THE ARCHITECTS
5--Ray Hood did get to see his skyscrapers finished (including the American Radiator Building, the McGraw-Hill Building, and the Daily News Building) but he died before the completion (and before being recognized as the lead planner) of New York's most important business and entertainment complex. According to Daniel Okrent's history, Great Fortune, Hood's "obituaries made surprisingly little mention of his role in Rockefeller Center, presumably because, at the time, the specific contributions of the various architects were not clear. Hood never once attempted to claim credit due him for the design triumph that was Rockefeller Center."
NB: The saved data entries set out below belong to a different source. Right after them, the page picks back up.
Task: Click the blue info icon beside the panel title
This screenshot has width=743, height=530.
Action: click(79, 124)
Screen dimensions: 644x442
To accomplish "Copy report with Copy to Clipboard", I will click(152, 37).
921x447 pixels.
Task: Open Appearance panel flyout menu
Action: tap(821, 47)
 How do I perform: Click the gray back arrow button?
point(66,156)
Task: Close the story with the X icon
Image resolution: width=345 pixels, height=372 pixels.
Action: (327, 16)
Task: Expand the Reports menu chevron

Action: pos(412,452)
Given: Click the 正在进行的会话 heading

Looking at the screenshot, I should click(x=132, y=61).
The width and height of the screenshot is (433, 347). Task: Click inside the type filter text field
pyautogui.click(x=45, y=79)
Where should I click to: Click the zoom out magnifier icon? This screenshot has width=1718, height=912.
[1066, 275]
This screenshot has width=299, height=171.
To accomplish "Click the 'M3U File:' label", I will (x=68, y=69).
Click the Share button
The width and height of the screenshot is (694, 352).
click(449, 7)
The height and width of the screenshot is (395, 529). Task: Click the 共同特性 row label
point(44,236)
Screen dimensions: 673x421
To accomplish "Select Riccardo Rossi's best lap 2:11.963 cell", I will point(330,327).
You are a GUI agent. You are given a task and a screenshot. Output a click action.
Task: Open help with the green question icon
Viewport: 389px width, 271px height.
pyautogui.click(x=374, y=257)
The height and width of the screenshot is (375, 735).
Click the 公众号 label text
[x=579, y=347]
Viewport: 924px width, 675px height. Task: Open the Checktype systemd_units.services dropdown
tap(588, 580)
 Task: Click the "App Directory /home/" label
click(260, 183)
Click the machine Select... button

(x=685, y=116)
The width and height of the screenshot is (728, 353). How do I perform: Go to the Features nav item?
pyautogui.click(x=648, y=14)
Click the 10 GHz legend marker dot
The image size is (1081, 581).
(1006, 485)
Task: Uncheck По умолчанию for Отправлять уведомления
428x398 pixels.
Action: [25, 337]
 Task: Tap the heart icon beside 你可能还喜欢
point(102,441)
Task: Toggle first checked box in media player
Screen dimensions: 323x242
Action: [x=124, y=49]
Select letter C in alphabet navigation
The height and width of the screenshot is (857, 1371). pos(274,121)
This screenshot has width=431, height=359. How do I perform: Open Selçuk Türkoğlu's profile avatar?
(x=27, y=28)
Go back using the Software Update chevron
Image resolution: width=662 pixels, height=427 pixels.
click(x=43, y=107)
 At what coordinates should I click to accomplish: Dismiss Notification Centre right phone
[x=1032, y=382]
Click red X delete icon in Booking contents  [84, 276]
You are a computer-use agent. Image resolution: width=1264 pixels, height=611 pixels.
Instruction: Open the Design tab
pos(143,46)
6--A major critic of Hood's (and almost every other architect) was Frank Lloyd Wright who still eulogized Hood respectfully: "Architecture needs about ten first class funerals of the higher-up more than it needs his." Unlike Hood whose reputation was quiet, Wright loudly proclaimed his own genius, perhaps rightfully so as he gave us some of the greatest structures in the U.S. Wright designed few buildings in New York City, but one of his masterpieces and one of his final achievements stands boldly on Upper Fifth Avenue: the Guggenheim. Wright died in April, 1959, and his inverted ziggurat opened that October. (Solomon Guggenheim for that matter also never saw the museum that bears his name, the temple for nonobjective art he dreamt about and financed--he died a decade before it opened.)